◆ **Task objective**:
Apart from the pictures, every line below needs to be reproduced verbatim.

........

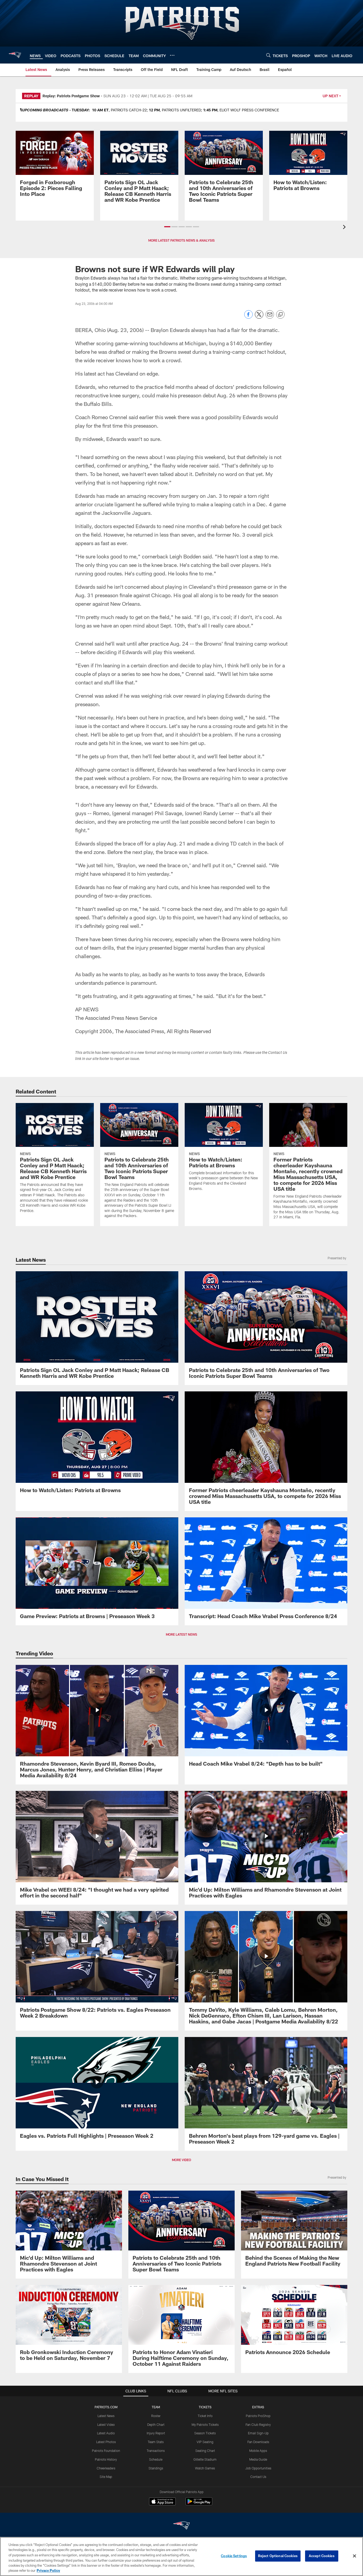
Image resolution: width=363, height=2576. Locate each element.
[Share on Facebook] (248, 317)
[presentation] (345, 227)
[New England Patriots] (181, 2526)
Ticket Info (205, 2416)
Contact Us (258, 2476)
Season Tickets (205, 2433)
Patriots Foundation (106, 2450)
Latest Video (106, 2424)
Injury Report (156, 2433)
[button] (167, 227)
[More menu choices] (172, 55)
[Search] (268, 55)
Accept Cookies (322, 2556)
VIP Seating (205, 2442)
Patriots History (106, 2459)
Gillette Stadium (205, 2459)
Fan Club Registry (258, 2424)
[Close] (354, 2556)
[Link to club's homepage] (15, 55)
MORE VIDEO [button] (181, 2160)
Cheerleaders (106, 2468)
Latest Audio (106, 2433)
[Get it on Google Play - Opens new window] (199, 2504)
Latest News (106, 2416)
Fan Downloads (258, 2442)
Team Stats (156, 2442)
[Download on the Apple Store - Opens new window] (162, 2502)
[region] (181, 2556)
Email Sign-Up (258, 2433)
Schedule (155, 2459)
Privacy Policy (48, 2570)
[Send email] (269, 317)
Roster (156, 2416)
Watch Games (205, 2468)
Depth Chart (155, 2424)
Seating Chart (205, 2450)
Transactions (156, 2450)
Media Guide (258, 2459)
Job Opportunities (258, 2468)
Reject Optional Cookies (278, 2556)
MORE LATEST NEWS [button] (181, 1634)
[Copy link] (280, 314)
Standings (156, 2468)
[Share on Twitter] (259, 317)
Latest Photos (106, 2442)
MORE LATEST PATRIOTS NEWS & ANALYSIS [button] (181, 240)
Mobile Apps (258, 2450)
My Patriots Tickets (205, 2424)
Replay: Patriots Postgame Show (71, 96)
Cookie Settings (234, 2556)
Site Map (106, 2476)
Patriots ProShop (258, 2416)
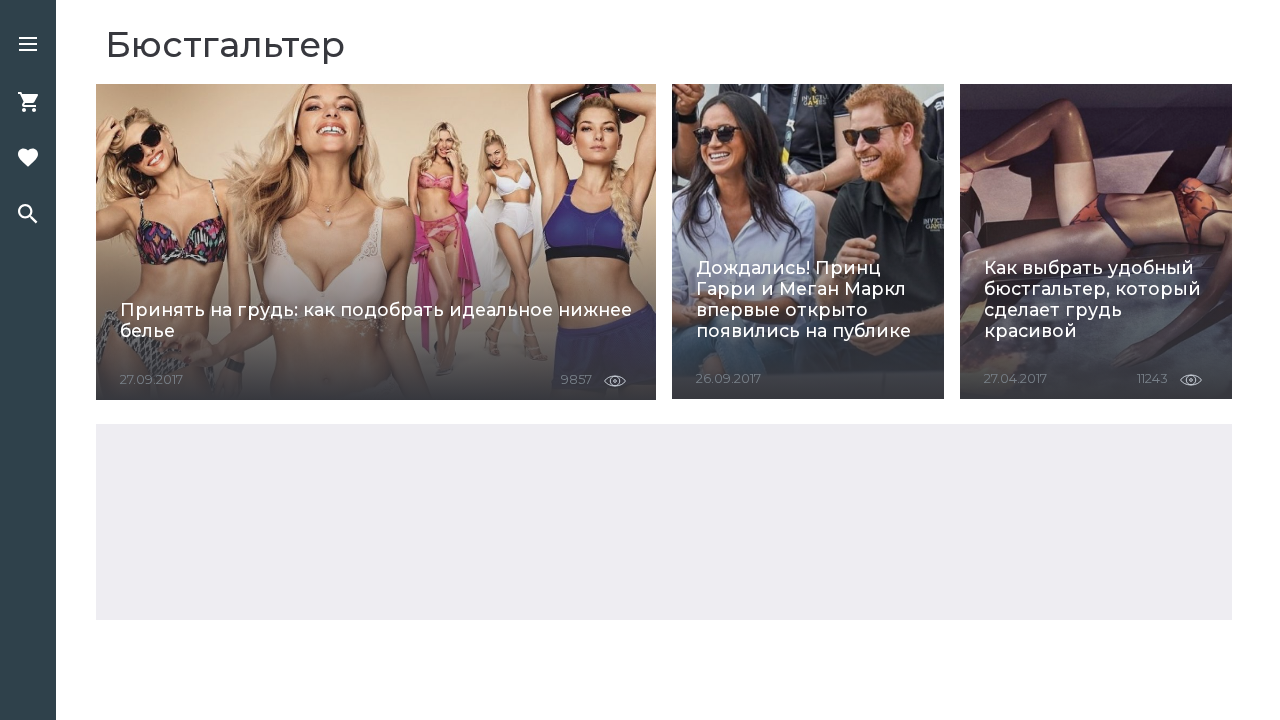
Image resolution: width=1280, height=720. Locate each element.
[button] (28, 46)
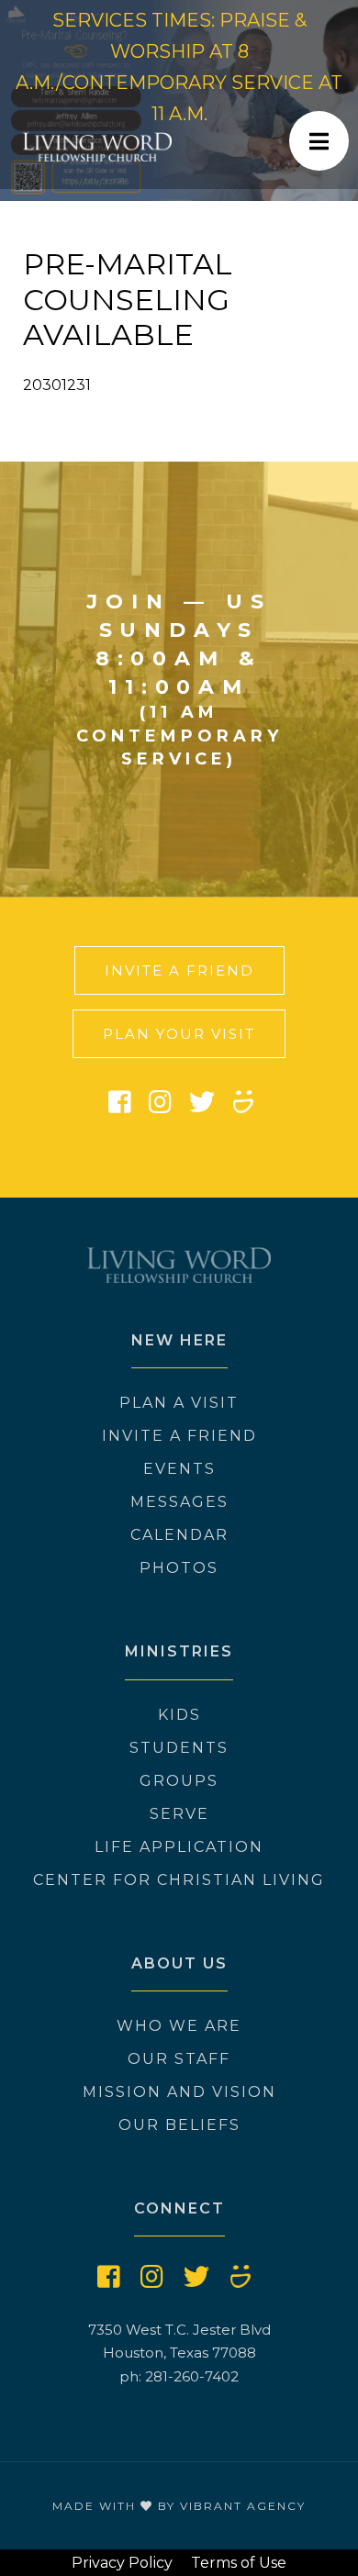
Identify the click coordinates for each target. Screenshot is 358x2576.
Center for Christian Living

........

◆ **Solution to the exercise**:
Image resolution: width=363, height=2576. Locate each element.
[Share on Facebook] (248, 317)
[presentation] (345, 227)
[New England Patriots] (181, 2526)
Ticket Info (205, 2416)
Contact Us (258, 2476)
Season Tickets (205, 2433)
Patriots Foundation (106, 2450)
Latest Video (106, 2424)
Injury Report (156, 2433)
[button] (167, 227)
[More menu choices] (172, 55)
[Search] (268, 55)
Accept Cookies (322, 2556)
VIP Seating (205, 2442)
Patriots History (106, 2459)
Gillette Stadium (205, 2459)
Fan Club Registry (258, 2424)
[Close] (354, 2556)
[Link to club's homepage] (15, 55)
MORE VIDEO [button] (181, 2160)
Cheerleaders (106, 2468)
Latest Audio (106, 2433)
[Get it on Google Play - Opens new window] (199, 2504)
Latest News (106, 2416)
Fan Downloads (258, 2442)
Team Stats (156, 2442)
[Download on the Apple Store - Opens new window] (162, 2502)
[region] (181, 2556)
Email Sign-Up (258, 2433)
Schedule (155, 2459)
Privacy Policy (48, 2570)
[Send email] (269, 317)
Roster (156, 2416)
Watch Games (205, 2468)
Depth Chart (155, 2424)
Seating Chart (205, 2450)
Transactions (156, 2450)
Media Guide (258, 2459)
Job Opportunities (258, 2468)
Reject Optional Cookies (278, 2556)
MORE LATEST NEWS [button] (181, 1634)
[Copy link] (280, 314)
Standings (156, 2468)
[Share on Twitter] (259, 317)
Latest Photos (106, 2442)
MORE LATEST PATRIOTS NEWS & ANALYSIS [button] (181, 240)
Mobile Apps (258, 2450)
My Patriots Tickets (205, 2424)
Replay: Patriots Postgame Show (71, 96)
Cookie Settings (234, 2556)
Site Map (106, 2476)
Patriots ProShop (258, 2416)
Image resolution: width=1280, height=720. Locate each element.
[button] (28, 46)
Identify the click coordinates for each target. Screenshot is 358x2576.
Center for Christian Living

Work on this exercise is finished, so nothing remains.